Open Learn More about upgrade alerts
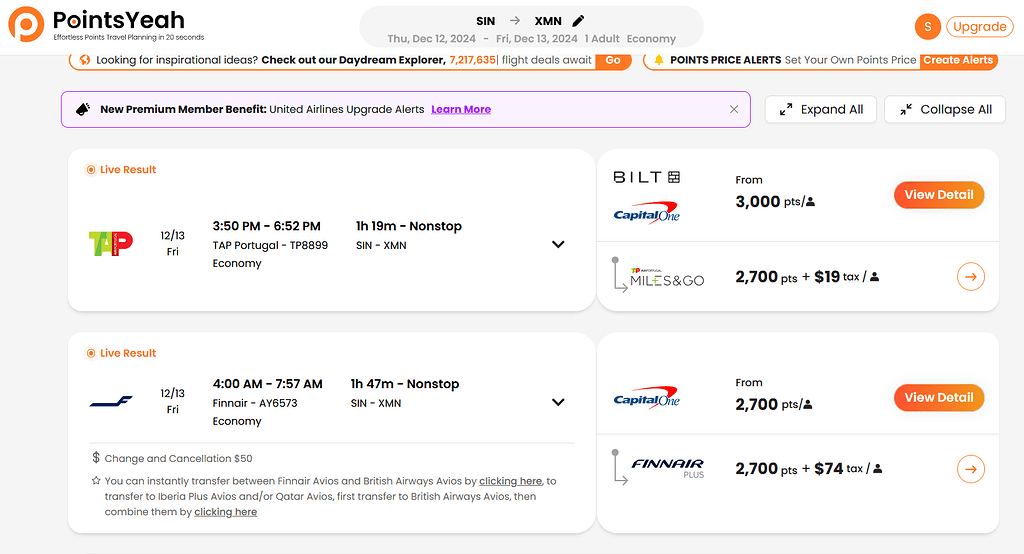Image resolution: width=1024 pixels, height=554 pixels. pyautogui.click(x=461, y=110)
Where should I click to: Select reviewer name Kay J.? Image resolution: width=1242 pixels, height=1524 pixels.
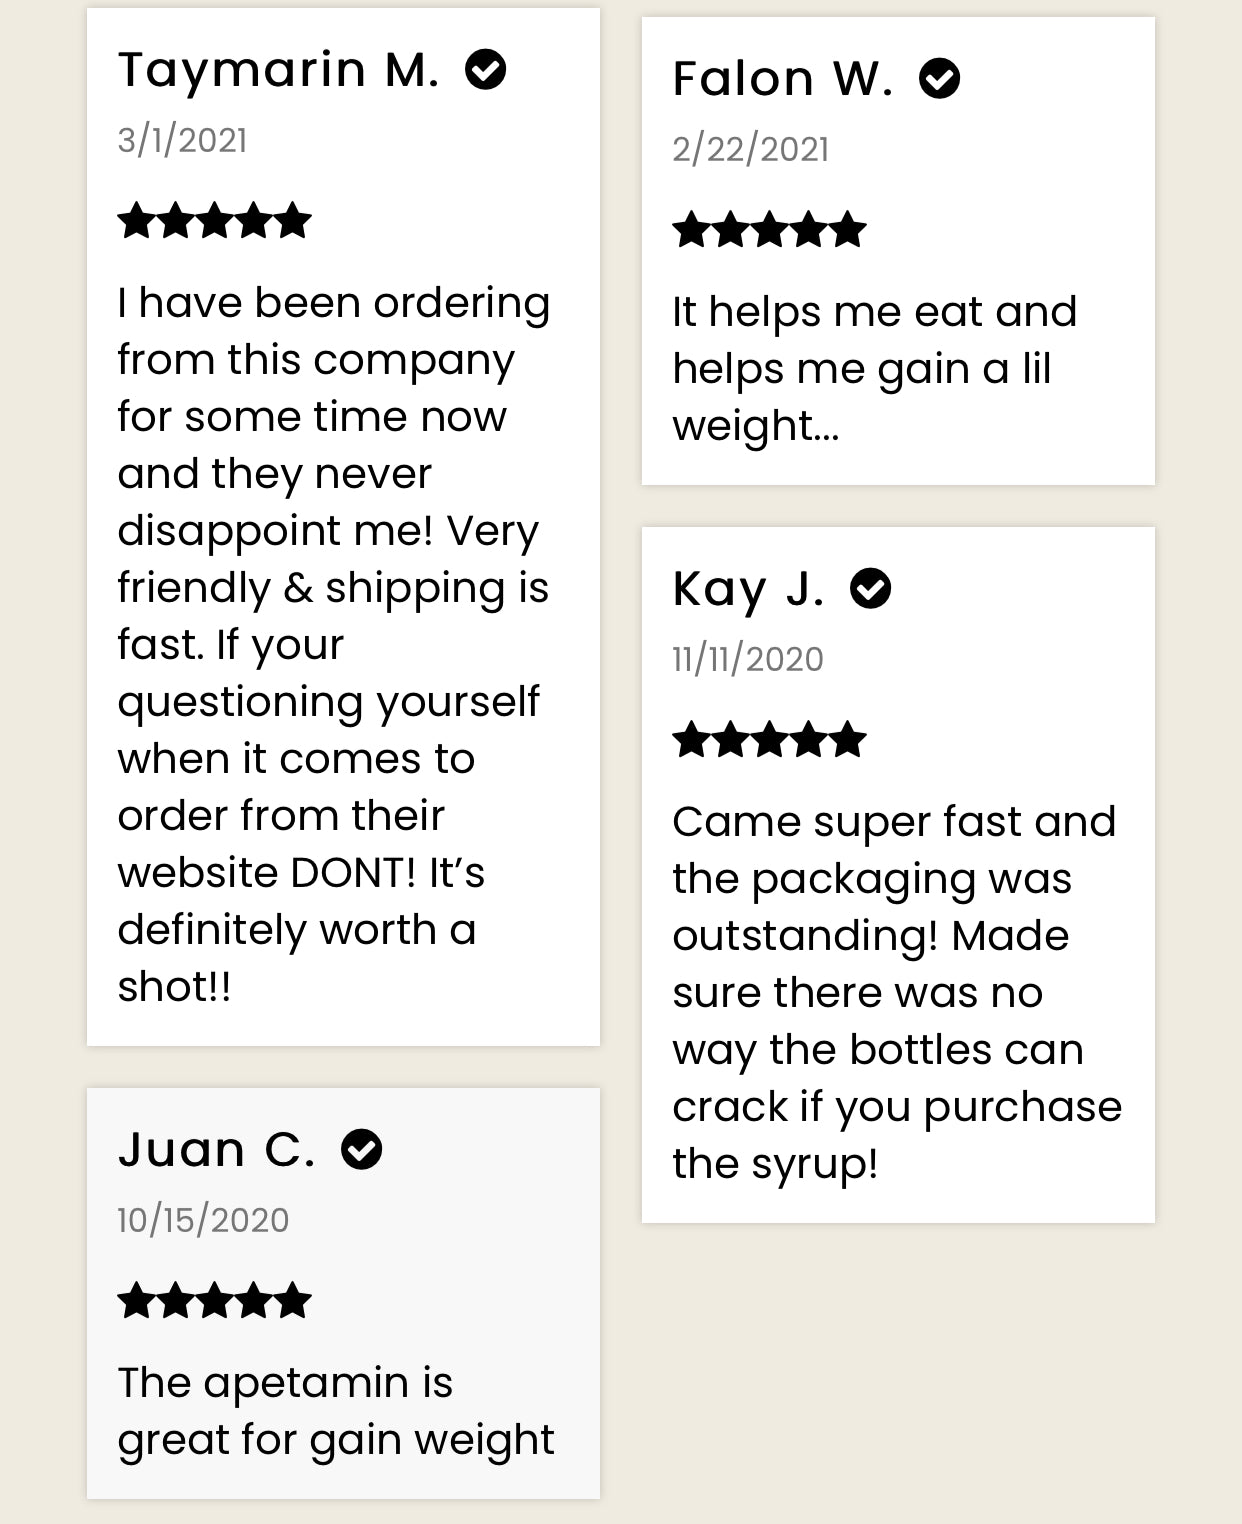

______________________________

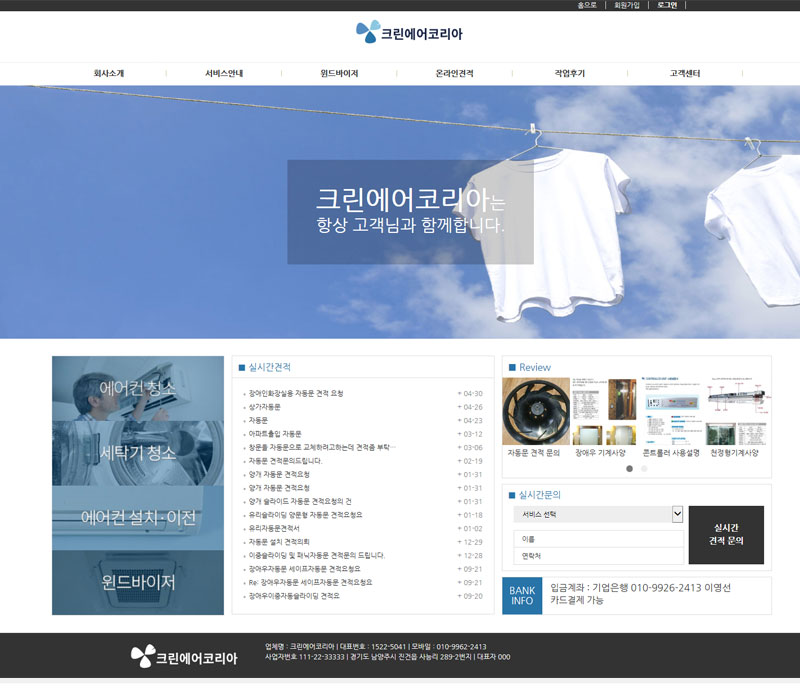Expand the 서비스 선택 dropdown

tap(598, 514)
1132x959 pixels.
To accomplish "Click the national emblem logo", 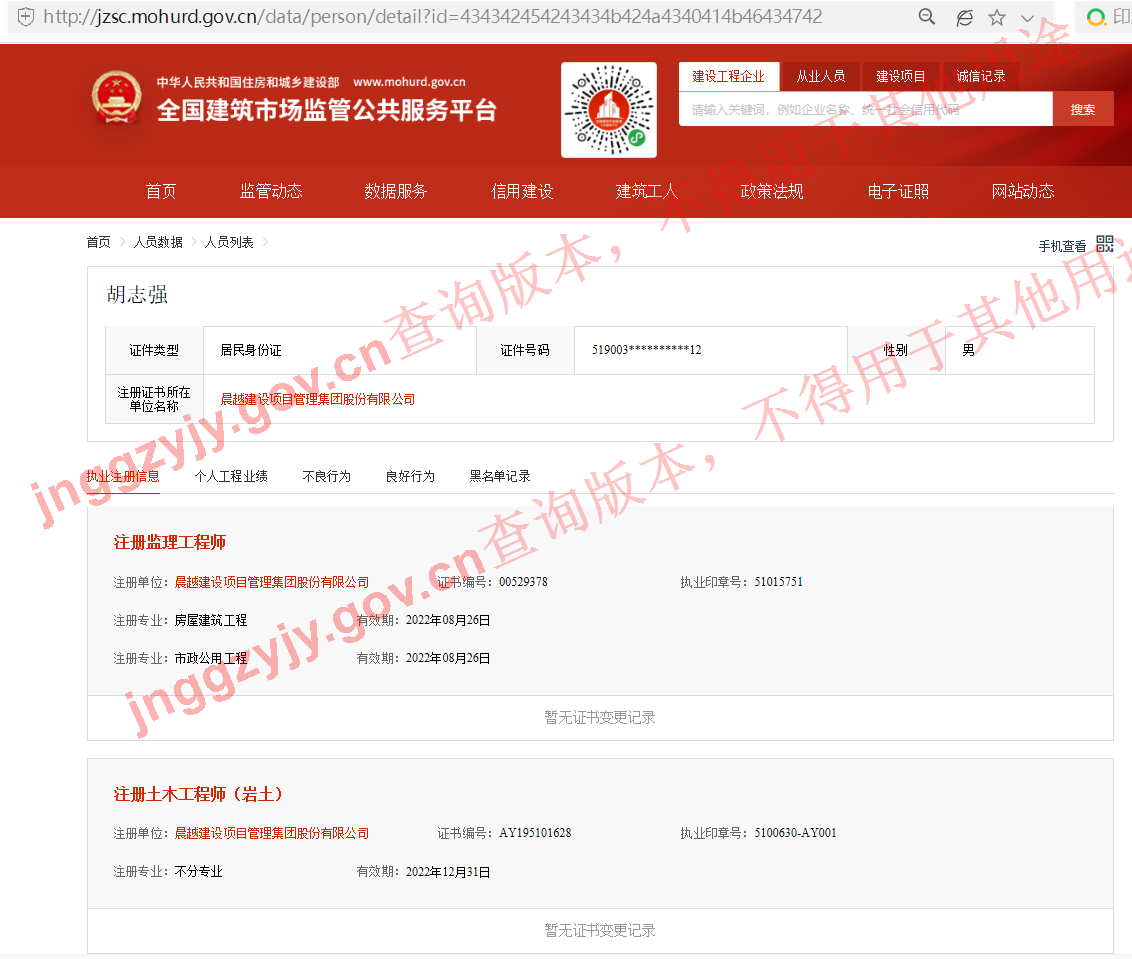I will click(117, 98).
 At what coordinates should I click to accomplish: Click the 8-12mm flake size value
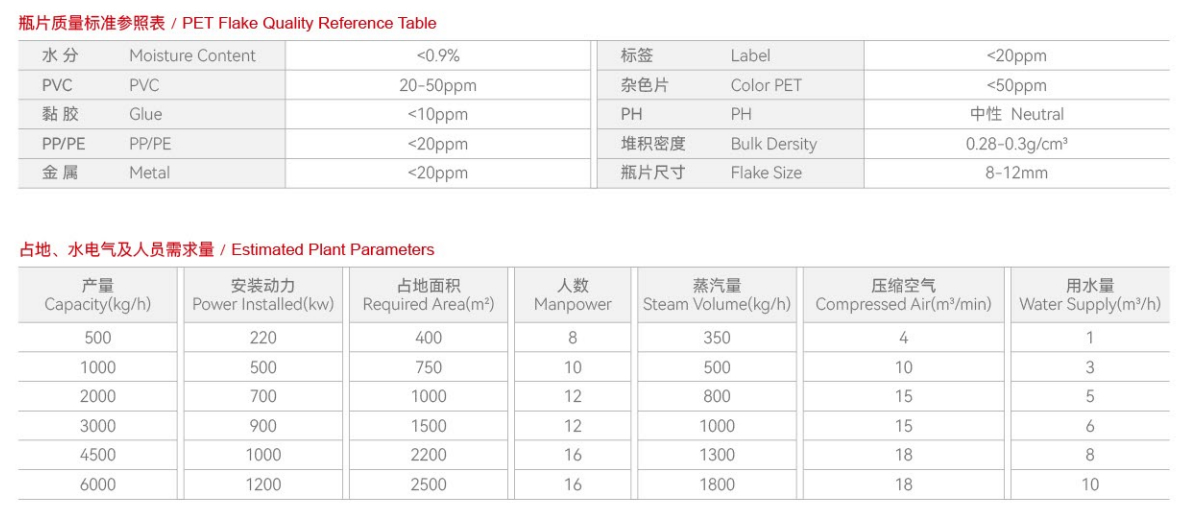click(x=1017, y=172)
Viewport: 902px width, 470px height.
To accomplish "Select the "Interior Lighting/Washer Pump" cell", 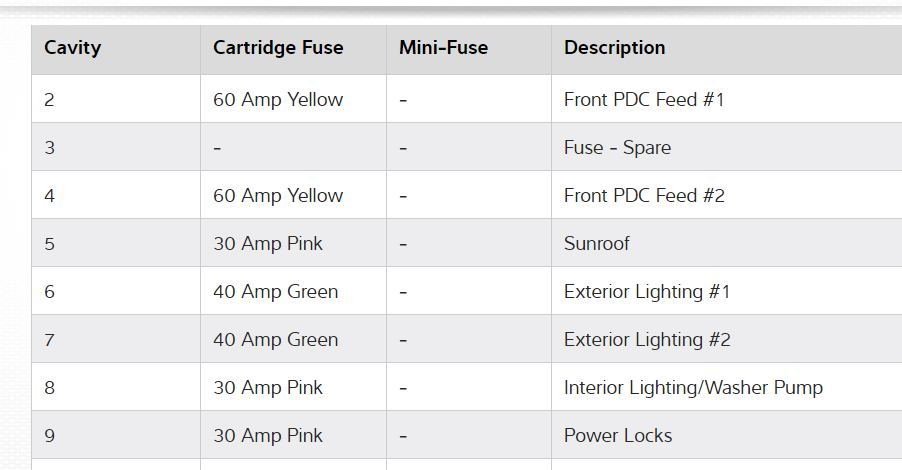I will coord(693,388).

______________________________

◆ Exercise instructions
Repeat the lines above exactly, beginning with the one containing "Open Learn More about upgrade alerts" and finishing with the one containing "Where should I". No pictures belong in the copy.

◆ Reply
Open Learn More about upgrade alerts
Image resolution: width=1024 pixels, height=554 pixels. pyautogui.click(x=461, y=110)
Where should I click to: Select reviewer name Kay J.? Image resolution: width=1242 pixels, height=1524 pixels.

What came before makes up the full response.